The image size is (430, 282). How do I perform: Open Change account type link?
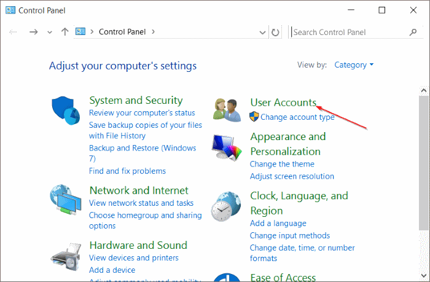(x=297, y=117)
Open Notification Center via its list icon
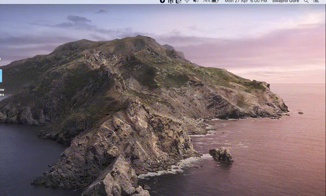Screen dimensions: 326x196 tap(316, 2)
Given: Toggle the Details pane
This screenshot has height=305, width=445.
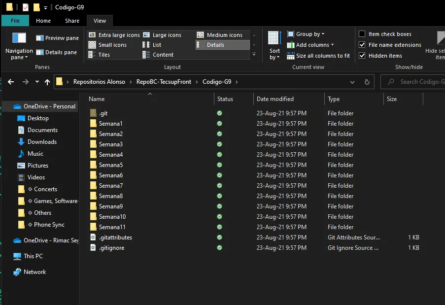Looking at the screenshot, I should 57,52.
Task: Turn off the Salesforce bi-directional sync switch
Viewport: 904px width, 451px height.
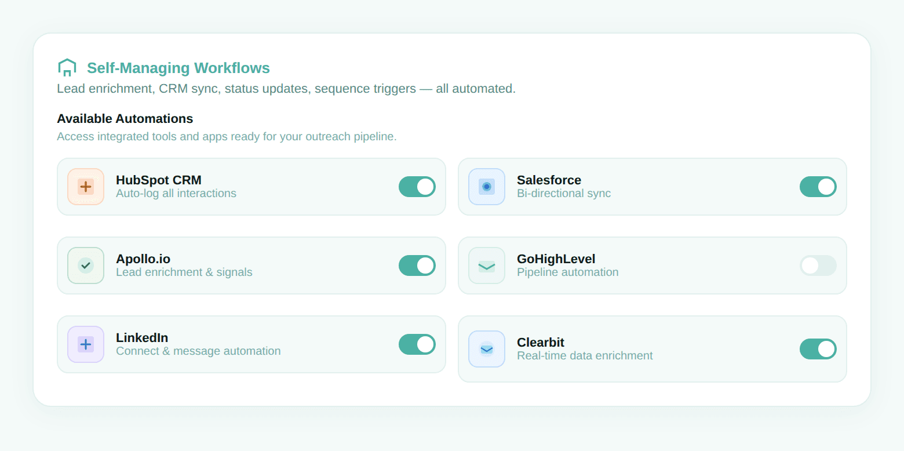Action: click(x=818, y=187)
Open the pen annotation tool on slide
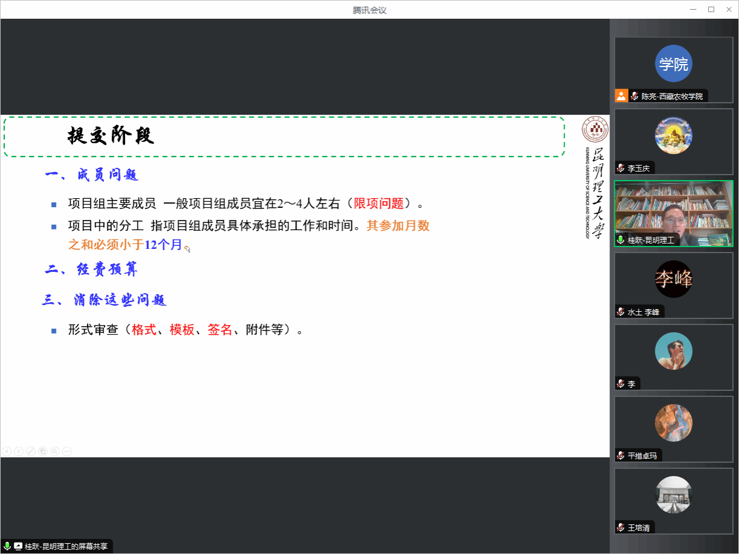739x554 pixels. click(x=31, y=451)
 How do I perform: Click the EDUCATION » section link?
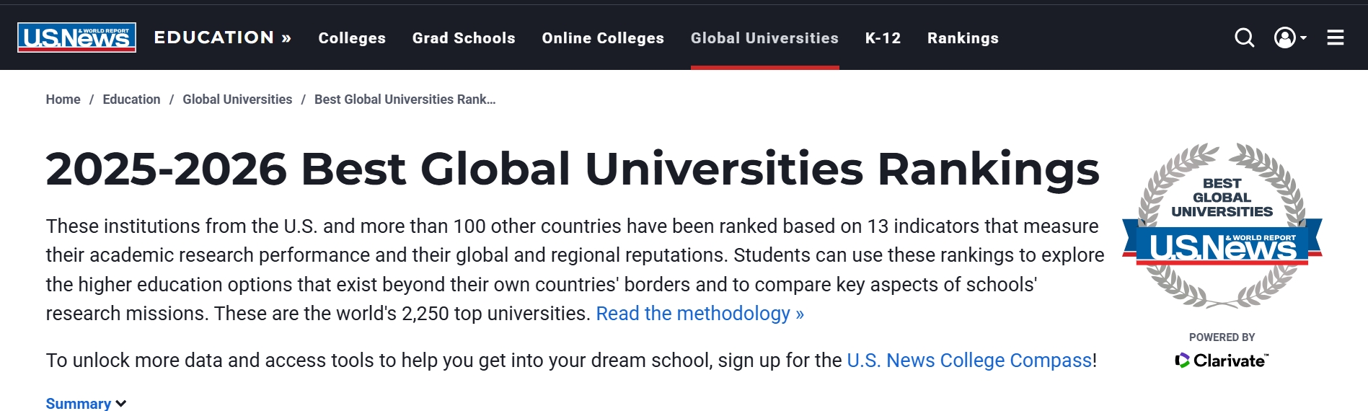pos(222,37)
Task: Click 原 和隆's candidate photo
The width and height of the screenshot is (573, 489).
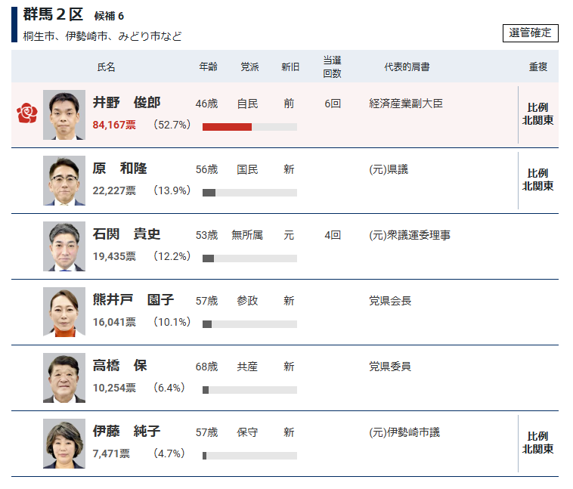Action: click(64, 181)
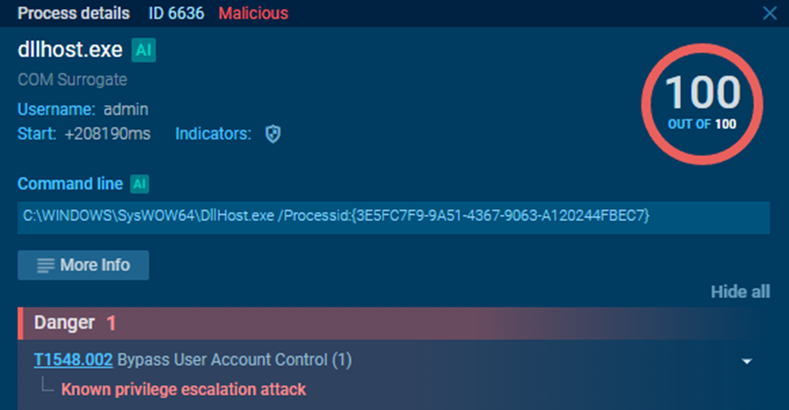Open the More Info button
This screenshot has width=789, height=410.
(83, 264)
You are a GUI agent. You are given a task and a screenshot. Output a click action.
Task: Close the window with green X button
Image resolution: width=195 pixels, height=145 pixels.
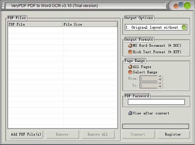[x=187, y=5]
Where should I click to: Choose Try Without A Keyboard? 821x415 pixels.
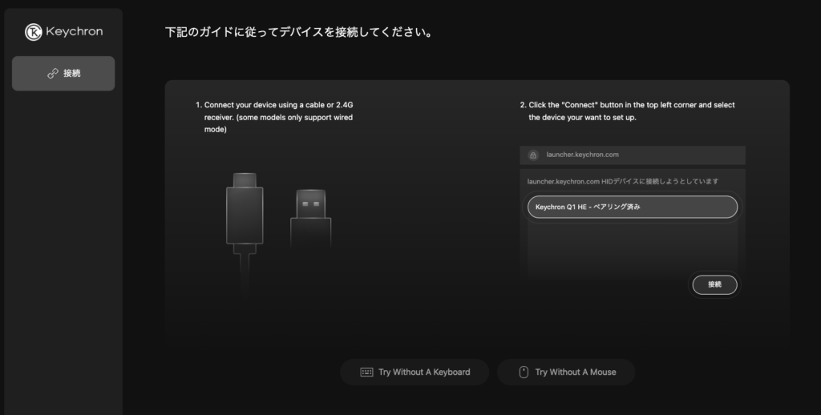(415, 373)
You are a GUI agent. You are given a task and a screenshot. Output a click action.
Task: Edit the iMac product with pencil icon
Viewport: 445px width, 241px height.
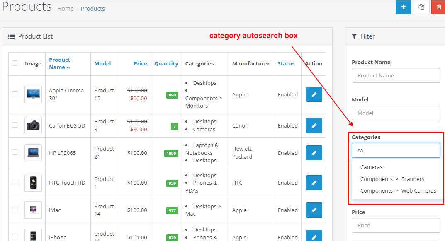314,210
◇ ◇ ◇ ◇ ◇ ◇ ◇
- _TO DO_:
From the line that contains "The width and" to the final line of the material, write out each line exactly. Pictures stay out.

- _TASK SOLUTION_:
The width and height of the screenshot is (573, 489).
Action: click(64, 181)
Open the More Info button
This screenshot has width=789, height=410.
(83, 264)
You are a GUI agent. You are given a task and a screenshot. Output a click action.
Task: Close the window with green X button
Image resolution: width=195 pixels, height=145 pixels.
[x=187, y=5]
Where should I click to: Choose Try Without A Keyboard? 821x415 pixels.
(415, 373)
You are a GUI agent. You are given a task and a screenshot. Output a click action.
Task: Edit the iMac product with pencil icon
Viewport: 445px width, 241px height.
314,210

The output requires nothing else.